Stored data entries
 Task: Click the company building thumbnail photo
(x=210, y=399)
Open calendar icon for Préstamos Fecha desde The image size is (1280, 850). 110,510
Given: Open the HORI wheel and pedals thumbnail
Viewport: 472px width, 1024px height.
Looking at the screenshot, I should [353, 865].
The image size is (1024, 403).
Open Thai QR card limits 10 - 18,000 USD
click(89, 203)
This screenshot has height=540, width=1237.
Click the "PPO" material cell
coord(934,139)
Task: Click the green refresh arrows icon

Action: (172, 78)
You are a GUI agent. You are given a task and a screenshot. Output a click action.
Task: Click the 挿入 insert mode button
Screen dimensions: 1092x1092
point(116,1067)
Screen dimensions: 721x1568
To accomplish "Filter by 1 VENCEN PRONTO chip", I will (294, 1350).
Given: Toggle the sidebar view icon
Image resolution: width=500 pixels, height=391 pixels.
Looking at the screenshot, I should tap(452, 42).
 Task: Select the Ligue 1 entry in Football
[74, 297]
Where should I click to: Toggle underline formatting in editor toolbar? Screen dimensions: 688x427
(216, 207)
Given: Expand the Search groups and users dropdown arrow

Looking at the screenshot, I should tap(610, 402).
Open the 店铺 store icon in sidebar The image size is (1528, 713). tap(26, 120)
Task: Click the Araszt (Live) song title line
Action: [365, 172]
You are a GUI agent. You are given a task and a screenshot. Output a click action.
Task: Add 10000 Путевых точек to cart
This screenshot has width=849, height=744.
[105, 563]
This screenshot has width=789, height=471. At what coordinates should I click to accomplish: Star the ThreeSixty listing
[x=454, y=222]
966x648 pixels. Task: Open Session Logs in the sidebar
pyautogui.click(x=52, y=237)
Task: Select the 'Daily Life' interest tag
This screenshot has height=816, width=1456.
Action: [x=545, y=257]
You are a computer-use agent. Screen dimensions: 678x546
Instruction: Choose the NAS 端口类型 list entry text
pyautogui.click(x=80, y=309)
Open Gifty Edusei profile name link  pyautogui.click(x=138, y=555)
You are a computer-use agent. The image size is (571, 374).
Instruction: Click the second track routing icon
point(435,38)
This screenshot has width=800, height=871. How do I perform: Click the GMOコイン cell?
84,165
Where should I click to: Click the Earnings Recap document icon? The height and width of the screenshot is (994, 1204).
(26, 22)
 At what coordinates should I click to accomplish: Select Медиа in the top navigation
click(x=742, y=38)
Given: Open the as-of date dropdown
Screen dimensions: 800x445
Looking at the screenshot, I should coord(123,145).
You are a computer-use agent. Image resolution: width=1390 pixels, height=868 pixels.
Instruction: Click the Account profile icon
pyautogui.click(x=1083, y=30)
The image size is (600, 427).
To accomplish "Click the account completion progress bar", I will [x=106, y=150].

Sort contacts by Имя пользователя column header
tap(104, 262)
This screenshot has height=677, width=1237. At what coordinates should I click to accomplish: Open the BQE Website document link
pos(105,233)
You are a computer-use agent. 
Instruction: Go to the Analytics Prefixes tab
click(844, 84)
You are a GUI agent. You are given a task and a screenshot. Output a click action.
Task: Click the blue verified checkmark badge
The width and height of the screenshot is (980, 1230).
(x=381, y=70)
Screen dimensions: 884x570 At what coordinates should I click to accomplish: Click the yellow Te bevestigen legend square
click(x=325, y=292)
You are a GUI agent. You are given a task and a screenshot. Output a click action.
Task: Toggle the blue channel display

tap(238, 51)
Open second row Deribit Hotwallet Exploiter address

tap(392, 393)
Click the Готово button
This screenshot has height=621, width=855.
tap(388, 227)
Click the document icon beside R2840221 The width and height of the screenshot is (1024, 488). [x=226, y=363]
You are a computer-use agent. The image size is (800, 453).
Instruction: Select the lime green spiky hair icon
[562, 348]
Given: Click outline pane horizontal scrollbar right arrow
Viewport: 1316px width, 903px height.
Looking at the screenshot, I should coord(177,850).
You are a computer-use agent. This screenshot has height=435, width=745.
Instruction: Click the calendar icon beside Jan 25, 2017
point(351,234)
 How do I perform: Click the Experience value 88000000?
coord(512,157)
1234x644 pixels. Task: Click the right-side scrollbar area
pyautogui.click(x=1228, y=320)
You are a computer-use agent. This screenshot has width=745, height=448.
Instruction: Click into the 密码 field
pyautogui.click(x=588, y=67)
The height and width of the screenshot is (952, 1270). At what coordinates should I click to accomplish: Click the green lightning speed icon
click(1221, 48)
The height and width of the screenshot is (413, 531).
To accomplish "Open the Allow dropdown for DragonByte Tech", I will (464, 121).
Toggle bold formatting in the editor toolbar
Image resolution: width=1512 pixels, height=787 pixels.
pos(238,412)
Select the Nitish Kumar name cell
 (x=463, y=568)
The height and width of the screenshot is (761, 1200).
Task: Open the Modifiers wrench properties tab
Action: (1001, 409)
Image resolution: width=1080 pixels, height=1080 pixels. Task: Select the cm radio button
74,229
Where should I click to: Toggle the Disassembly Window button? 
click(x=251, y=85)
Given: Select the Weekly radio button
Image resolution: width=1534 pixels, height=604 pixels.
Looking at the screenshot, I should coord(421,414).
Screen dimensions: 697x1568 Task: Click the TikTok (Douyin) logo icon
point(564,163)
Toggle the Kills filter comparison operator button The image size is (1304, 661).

TASK DESCRIPTION: Return only the lines of the records in which the string "will" appears.

WRITTEN RESPONSE:
To accomplish "Filter by 1 VENCEN PRONTO chip", I will (294, 1350).
To accomplish "Click the account completion progress bar", I will [x=106, y=150].
To accomplish "Open the Allow dropdown for DragonByte Tech", I will (464, 121).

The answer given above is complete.